_WRITTEN REQUEST A:_ Offset the coordinates in the listing below, from the line that contains "You are a GUI" through the end of the listing. Write those lines out again in full, adding 80 to each coordinate given as an answer, and omit the pictures.

_TEXT PASSAGE:_
--- start ---

# My haps



## mdstark (Jul 13, 2004)

I took a couple of shots of some of the fish in my 375 gallon male show tank tonight.

Fossorochromis Rostratus




























Buccochromis Nototaenia




























Champsochromis Caeruleus



















Cyrtocara Moorii










Lichnochromis acuticeps










Aulonocara Maleri Island










Labeotropheus Fuelleborni OB


----------



## remarkosmoc (Oct 19, 2005)

B-E-A-utiful


----------



## robg33 (Feb 12, 2010)

Very Nice!


----------



## solgood (Sep 23, 2009)

very nice


----------



## Somjura (Feb 24, 2010)

very nice photos and fishs


----------



## azra (Feb 19, 2010)

Very nice fish and photos ! :thumb: :thumb: :thumb:

If possible a full tank shot (FTS) please ...


----------



## bigfishferd (May 31, 2006)

Nice collection! opcorn:


----------



## bones06 (Sep 26, 2007)

:drooling: :thumb: =D>


----------



## TheBanker (Jun 14, 2008)

nice haps,


----------



## HellYeah (Jan 29, 2010)

--- end ---

_PROVIDED DATA:_
--- start ---

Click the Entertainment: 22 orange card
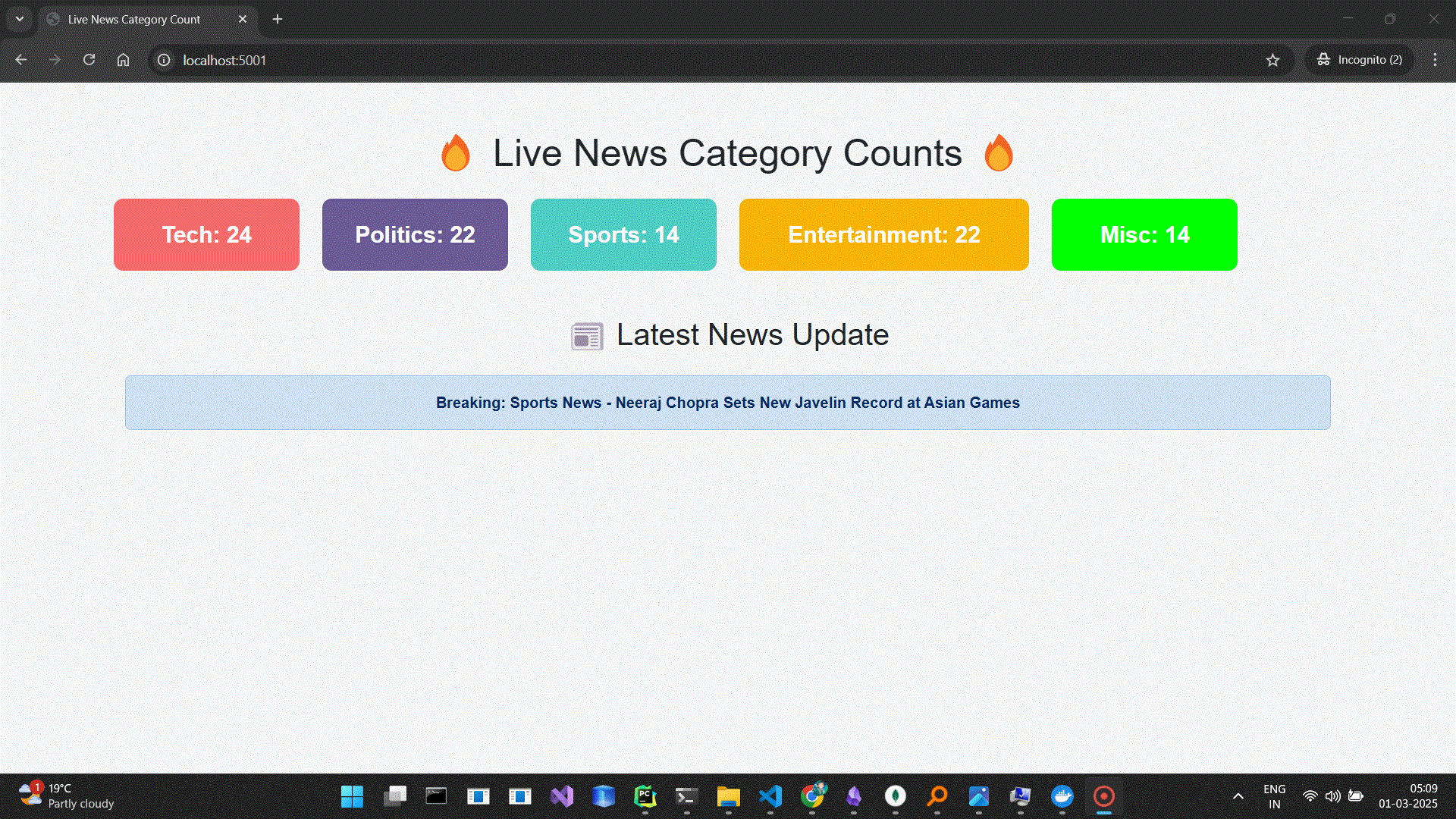This screenshot has height=819, width=1456. tap(883, 234)
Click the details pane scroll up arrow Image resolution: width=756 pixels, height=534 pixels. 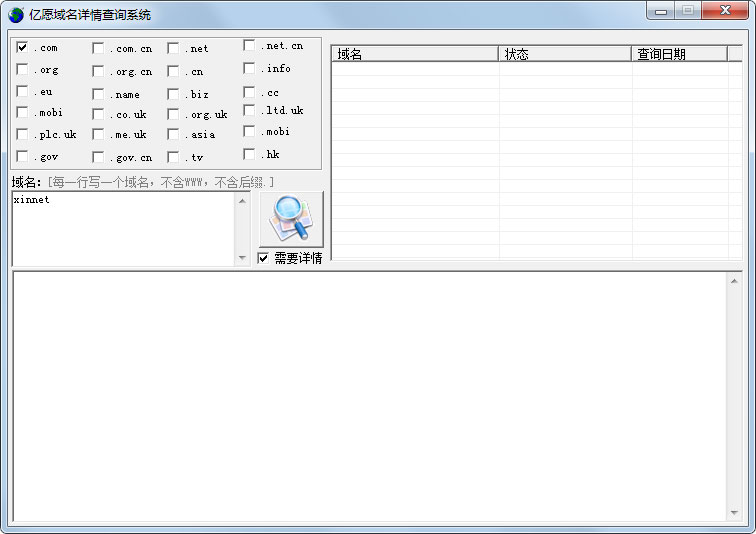click(x=735, y=279)
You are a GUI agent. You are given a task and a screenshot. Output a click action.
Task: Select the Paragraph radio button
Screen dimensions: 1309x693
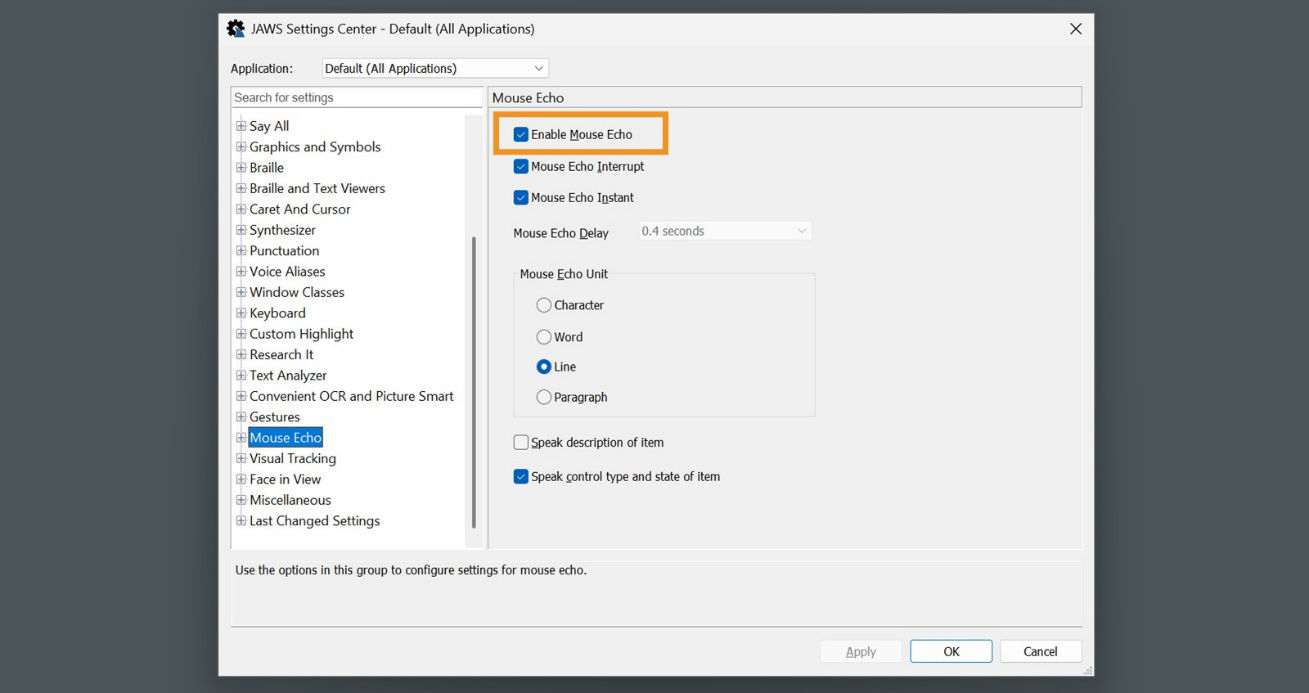(543, 397)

--- end ---

_WRITTEN REQUEST B:_ In the fish thread above, shorten the paragraph that begins "I took a couple of shots" but keep its main facts.

_WORKED ANSWER A:_
You are a GUI agent. You are given a task and a screenshot. Output a click action.
Task: Select the Paragraph radio button
Screen dimensions: 1309x693
(623, 477)

_WORKED ANSWER B:_ Tonight I photographed a few fish in my 375-gallon male show tank.